Tuesday 19 November 2013

Rethinking? -- part two

Francisco José de Goya y Lucientes 1746-1828
Que pico de Oro! (What a golden beak!)
Aquatint. Plate 53 of Los Caprichos,  1799
This looks a bit like an academic meeting. Perhaps the parrot is speaking about medicine? However, don’t believe a word he says. There is many a doctor who has a ‘golden beak’ when he is talking, but when he comes to prescriptions, he’s a Herod; he can ramble on about pains, but can’t cure them: he makes fools of sick people and fills the cemeteries with skulls.
Francisco José de Goya y Lucientes
Research and writing are mostly solitary activities, ideally suited to the introvert. But unless serving only as a mental exercise, their product must be shared. With academic subjects, books, articles and journal papers are the preferred mediums. Second to those are the presentation of papers at academic conferences, and these papers can then be gathered together and published in book form. Most often, the cart is put before the horse and after a conference is planned there is a "call for papers" along the conference theme. A very common theme is to honour one of the giants of the subject upon whose shoulders, as the saying goes, we all stand. I have a number of such books on my shelves. Sometimes, the conference stage is omitted and authors are invited to contribute papers or essays for a planned book. Other times, papers are presented at conferences, but only the audience gets to experience them as no subsequent publication ensues. It is all part of the academic culture,  its social and political structures and its business models.

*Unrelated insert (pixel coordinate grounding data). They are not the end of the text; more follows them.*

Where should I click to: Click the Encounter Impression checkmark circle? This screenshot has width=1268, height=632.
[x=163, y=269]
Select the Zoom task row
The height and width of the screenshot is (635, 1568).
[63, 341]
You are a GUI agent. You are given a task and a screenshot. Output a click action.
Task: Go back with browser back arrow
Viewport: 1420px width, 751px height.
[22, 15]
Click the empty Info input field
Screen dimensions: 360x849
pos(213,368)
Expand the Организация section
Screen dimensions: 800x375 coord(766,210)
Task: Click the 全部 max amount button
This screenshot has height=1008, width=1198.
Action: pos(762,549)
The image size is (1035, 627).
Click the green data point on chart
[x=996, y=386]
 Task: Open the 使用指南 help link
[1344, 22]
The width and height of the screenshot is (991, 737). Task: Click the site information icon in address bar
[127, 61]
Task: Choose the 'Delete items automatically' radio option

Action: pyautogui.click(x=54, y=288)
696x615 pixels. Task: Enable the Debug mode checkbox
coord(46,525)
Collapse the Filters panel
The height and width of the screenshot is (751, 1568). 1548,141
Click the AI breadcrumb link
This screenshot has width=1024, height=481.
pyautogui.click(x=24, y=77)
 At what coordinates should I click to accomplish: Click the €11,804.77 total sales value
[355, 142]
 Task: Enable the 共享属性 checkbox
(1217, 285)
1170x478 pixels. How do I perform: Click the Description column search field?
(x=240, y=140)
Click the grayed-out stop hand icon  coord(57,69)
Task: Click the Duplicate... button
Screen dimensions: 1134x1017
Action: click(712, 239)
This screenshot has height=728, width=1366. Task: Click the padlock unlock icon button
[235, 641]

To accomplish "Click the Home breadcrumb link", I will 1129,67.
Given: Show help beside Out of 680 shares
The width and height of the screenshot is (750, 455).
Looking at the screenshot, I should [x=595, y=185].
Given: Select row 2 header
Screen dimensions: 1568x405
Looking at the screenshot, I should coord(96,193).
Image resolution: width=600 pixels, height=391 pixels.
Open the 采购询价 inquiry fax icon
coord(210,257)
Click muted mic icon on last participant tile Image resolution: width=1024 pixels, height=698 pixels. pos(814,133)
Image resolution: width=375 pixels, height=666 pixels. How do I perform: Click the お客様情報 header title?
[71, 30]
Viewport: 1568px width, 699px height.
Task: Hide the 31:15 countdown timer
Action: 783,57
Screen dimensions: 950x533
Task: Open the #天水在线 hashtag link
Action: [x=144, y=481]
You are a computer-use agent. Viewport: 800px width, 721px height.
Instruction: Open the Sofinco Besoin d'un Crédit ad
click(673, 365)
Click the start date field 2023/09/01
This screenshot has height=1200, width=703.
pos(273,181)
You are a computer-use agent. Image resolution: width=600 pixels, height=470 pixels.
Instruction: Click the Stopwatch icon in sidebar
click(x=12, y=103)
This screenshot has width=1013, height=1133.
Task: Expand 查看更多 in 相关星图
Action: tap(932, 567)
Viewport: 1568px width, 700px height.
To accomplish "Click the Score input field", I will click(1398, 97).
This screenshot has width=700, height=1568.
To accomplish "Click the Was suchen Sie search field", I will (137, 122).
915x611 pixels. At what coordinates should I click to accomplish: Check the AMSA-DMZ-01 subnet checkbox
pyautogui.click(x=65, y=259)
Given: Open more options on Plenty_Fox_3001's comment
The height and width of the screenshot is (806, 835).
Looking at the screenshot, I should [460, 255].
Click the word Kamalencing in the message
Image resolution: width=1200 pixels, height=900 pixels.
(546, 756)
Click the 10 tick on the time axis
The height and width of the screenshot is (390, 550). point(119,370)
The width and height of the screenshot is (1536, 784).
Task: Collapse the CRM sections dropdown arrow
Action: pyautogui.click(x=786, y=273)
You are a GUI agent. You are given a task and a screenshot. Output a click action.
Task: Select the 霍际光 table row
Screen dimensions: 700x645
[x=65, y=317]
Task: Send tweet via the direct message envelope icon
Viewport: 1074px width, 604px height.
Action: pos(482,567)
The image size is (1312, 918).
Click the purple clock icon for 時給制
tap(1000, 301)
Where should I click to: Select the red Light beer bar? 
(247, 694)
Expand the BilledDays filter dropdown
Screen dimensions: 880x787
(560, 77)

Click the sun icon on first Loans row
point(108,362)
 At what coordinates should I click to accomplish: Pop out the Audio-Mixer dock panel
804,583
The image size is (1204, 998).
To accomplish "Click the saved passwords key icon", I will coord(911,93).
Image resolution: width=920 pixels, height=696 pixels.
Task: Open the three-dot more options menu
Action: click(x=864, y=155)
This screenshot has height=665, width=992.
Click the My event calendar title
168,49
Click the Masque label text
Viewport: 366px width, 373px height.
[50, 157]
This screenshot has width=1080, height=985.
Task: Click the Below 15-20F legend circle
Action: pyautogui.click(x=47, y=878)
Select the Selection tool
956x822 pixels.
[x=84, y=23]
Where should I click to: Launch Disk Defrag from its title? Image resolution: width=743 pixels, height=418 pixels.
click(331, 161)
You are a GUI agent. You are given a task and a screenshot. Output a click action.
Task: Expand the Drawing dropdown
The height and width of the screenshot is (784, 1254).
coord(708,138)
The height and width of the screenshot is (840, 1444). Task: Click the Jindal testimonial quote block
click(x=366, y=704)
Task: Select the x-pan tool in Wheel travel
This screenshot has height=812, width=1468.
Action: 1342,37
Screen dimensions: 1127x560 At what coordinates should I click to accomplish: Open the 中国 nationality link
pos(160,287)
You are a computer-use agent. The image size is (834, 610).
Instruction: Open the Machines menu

The amateur has a tougher time of it -- he or she cannot work fully apart from others with similar interests and when I was researching and writing my book on the coinage of the Celtic Coriosolite tribe in those dark days before the Internet, I wrote letters to specialists in my general subject area -- mostly academics, and mostly the giants whose names were blazoned on the books in my shelves. Some of these were imposters, but I do not use that word in a derogatory way. Instead, they were true amateurs in heart and mind but existed, sometimes precariously, within the walls of academia. I can think of no better representative of them than Martyn Jope, as this obituary clearly reveals. The following excerpt says it all:
This account of his academic achievements would be one-sided without an appreciation of Martyn Jope the man. He had far more charm than can normally be accommodated in a personality. He was utterly opposed to any form of time-serving administration, pomposity or narrow-mindedness. A student with an idea was sure of the same welcome and courtesy as a fellow professor. Power and the outward trappings of fame left him cold, and he was ill- equipped for the empire-building of academic politics; it was very rare to hear him say anything malicious about anyone.
The "Glastonbury"
spindle whorl
But even this glowing account does not acknowledge that his generosity of spirit extended far past the university and its students. In a 1989 autograph letter to me about unique decorated spindle whorl in my collection he included "Yr. spindle whorl seems an excellent piece. I know of no elaborately decorated lead spindle whorl of this type, though plain ones of this type were in use at Glastonbury, as you have probably already noted..." He finished the body of the letter (there was a PS and 2 PPS's) with "What a pleasure to find so deeply informed an interest in Celtic antiquities in far off-Calgary!" My letter and package (photographs, drawings and a plaster-cast) had originally been sent to the Ashmolean Museum in Oxford where Andrew Sherratt had handed it over to Professor Jope. I had also sent the same package to another museum in England and had received back a tiny piece of paper with a pompous and dismissive typewritten message dismissing it as "Roman" and "commonplace". I found the contrast most interesting: the depth of knowledge being matched, perfectly, with the spirit of companionship. It foreshadowed my experiences with the academic world after the arrival of the Internet. Both sides were still there, and while Martyn Jope has gone, Vincent Megaw continues Jope's tradition. As for the the other side, they are still there too, as they were in Goya's time.

Tomorrow, something less subtextual.